- **Fragmento del texto**
::::

Por: Oscar Mario Benavides Puente
Escuché a alguien decir hace tiempo que su vida era una tragedia rulfiana. La frase me pareció interesante porque adjetiva muy bien todo lo que esa persona quiso expresar: pobreza, desamor, pérdida, locura, muerte, olvido, resignación y más cosas que Rulfo nos ofrece en sus historias.
Rubén no está marcado por Rulfo, no; más bien parece que su vida fue el motivo de la obra de Romero, o mejor dicho, producto de algún sueño de Pito Pérez. Rubén es un tipo alto, buen mozo con cabello y ojos claros, una sonrisa permanente y unas manos siempre dispuestas a ayudar, a saludar, a tomar la botella y no soltarla hasta que se acabe la última gota.
Mucha gente lo conoce y siempre su nombre se relaciona con el tequila; hasta la fecha no conozco a alguien que, sabiendo el problema de Rubén con el alcohol, hable mal de él o lo desestime, es más, nunca he escuchado a alguien expresarse mal de su persona, ni siquiera las mamás de sus amigos cuando adolescentes. Casi todo el mundo lo quiere.
Vive solo desde que su esposa dejó de aguantarle, o tal vez desde que él decidió seguir el camino que había tomado con tantas ganas muchos años atrás. Siempre ha sido bueno para el billar, pero estando borracho no hay persona que pueda ganarle una partida. Muchas veces lo encontré perdido en los billares del centro haciéndose pasar por un novato, ya alcoholizado, para convencer a dos o tres incautos de apostar cantidades de dinero atractivas para alguien que pretende seguir tomando hasta que el día se acabe de nuevo.
Muchos de sus amigos aprendimos a tocar la guitarra o mejoramos la técnica por su insistencia. Le gusta mucho cantar y aunque lo hace como para espantar demonios afónicos con sordera, nadie se asusta con sus alaridos de miedo, al contrario, siempre sobra quién se anime a acompañarlo en su misión imposible. Él sabe que canta feo, pero le vale, lo disfruta mucho e igual se anima a llevar serenata a la muchacha más bonita del barrio, que al señor del depósito que condiciona el crédito con el silencio de mi amigo para que siga con su música en otra parte.
En más de veinte años de conocerlo nunca ha perdido la compostura más allá de lo normal para un borracho feliz. La primera vez que tomé fue con él, en su casa, acompañado de otros amigos. Recuerdo que cuando la botella se terminaba, Rubén se escondía tras la cortina de la sala y minutos después aparecía con la botella rebosante de alcohol. Años después nos enteramos que su papá le escondía un barrilito de tequila en una chimenea oculta tras esa cortina.
Pocas veces ha faltado a su trabajo por andar tomado, en malas condiciones o crudo... ¡Es más! No recuerdo haberle visto crudo ni en malas condiciones ¿será que nunca daba tiempo a que eso ocurriera? La pregunta sobra.

::::

- **Las tareas**
1/ ¿Concuerdan estas afirmaciones con la crónica sobre Rubén? Contesta sí o no a cada una y cita textualmente las palabras de la crónica que lo deciden.
(a) Rubén vive solo.
(b) Rubén canta bien.
(c) El papá de Rubén le escondía tequila en una chimenea.
2/ Responde estas preguntas sobre la crónica sobre Rubén:
(a) ¿Cómo son el cabello y los ojos de Rubén?
(b) ¿Dónde encontró muchas veces quien narra a Rubén haciéndose pasar por novato?
(c) ¿Cuántos años lleva quien narra de conocer a Rubén?
Los registros no hacen falta para nada.

- **Registros almacenados**
::::

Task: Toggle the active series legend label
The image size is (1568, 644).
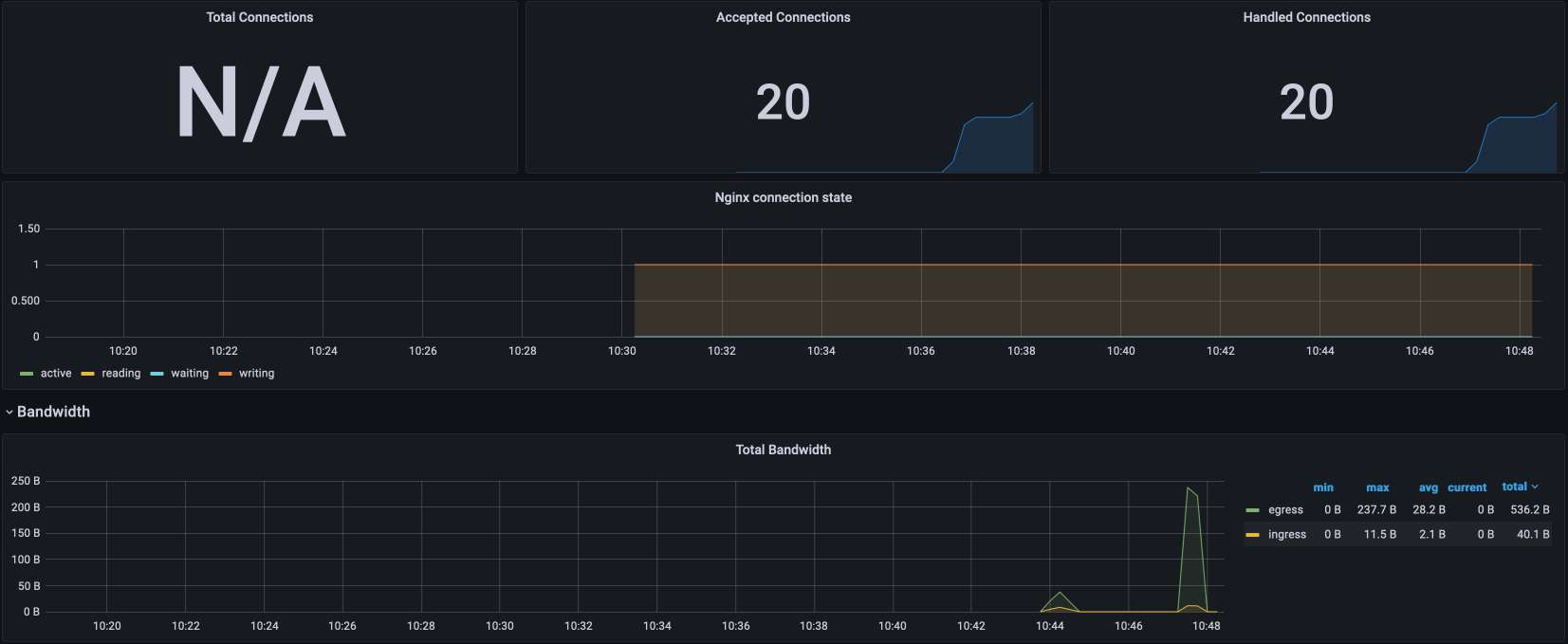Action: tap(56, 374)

::::

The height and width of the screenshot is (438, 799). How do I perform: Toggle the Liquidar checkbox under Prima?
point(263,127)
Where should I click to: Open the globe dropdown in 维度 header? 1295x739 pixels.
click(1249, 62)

::::

- **Respuestas por tarea**
1/
(a) Sí: «Vive solo desde que su esposa dejó de aguantarle».
(b) No: «Él sabe que canta feo».
(c) Sí: «su papá le escondía un barrilito de tequila en una chimenea oculta tras esa cortina».

2/
(a) Claros.
(b) En los billares del centro.
(c) Más de veinte años.